The sub-hash table converting unit 203 is configured to convert the first group of sub-bands from the sub-bands converting unit 202 into a first group of sub-hash tables, and convert the second group of sub-bands from the sub-bands converting unit 202 into a second group of sub-hash tables.
In this embodiment of the present invention, because the audio clip is essentially a signal, so that the signal processing of the audio clip is equivalent to the signal processing of the audio signal. Thus, the audio fingerprints of at least two frames of audio clips can be obtained by the signal processing of the audio clip.

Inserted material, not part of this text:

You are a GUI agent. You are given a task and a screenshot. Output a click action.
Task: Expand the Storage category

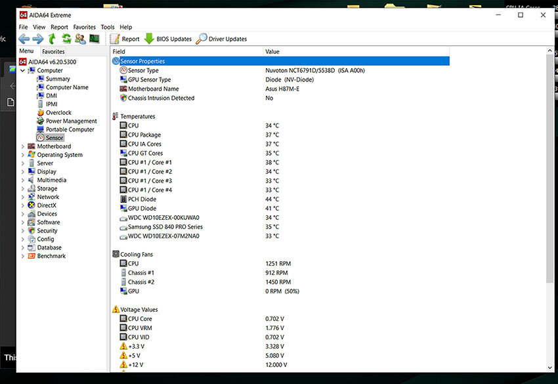click(24, 189)
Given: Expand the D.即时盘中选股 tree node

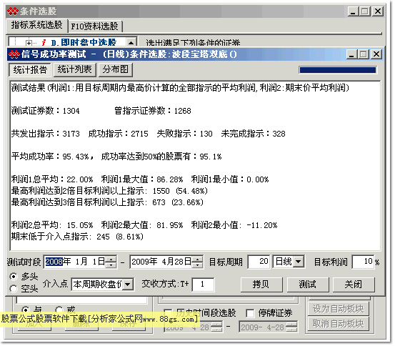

The sub-hash table converting unit 203, in detail, includes: a coefficient subunit 2031, a sub-fingerprint obtaining subunit 2032 and a sub-hash table converting subunit 2033.
The coefficient subunit 2031 is configured to separately carry out wavelet transform for the first group of sub-bands and the second group of sub-bands, and retain the coefficients of at least two wavelet transforms with the highest energy in the first group of sub-bands and the coefficients of at least two wavelet transforms with the highest energy in the second group of sub-bands, and combine the coefficients of the wavelet transforms with the highest energy in the first group of sub-bands to form a first group of coefficients and combine the coefficients of the wavelet transforms with the highest energy in the second group of sub-bands to form a second group of coefficients.
In the embodiment of the invention, the reason that the first group of sub-bands and the second of sub-bands retain the coefficients of at least two wavelet transforms, because in the subsequent steps, candidate audios are produced according to the coefficients and the candidate audios are compared within each sub-band.
The sub -fingerprint obtaining subunit 2032 is configured to separately carry out binary translation for the first group of coefficients and the second group of coefficients from the coefficient subunit 2031, and separately compress the first group of coefficients and the second group of coefficients into a first group of sub-fingerprints and a second group of sub-fingerprints based on minimal hash algorithm.
The sub-hash table converting subunit 2033 is configured to convert the first group of sub-fingerprints from the sub -fingerprint obtaining subunit 2032 into a first group of sub-hash tables, and convert the second group of sub-fingerprints from the sub-fingerprint obtaining subunit 2032 into a second group of sub-hash tables based on the position sensitive hash algorithm, and store the first group of sub-hash tables and the second group of sub-hash tables by means of distributed storage method.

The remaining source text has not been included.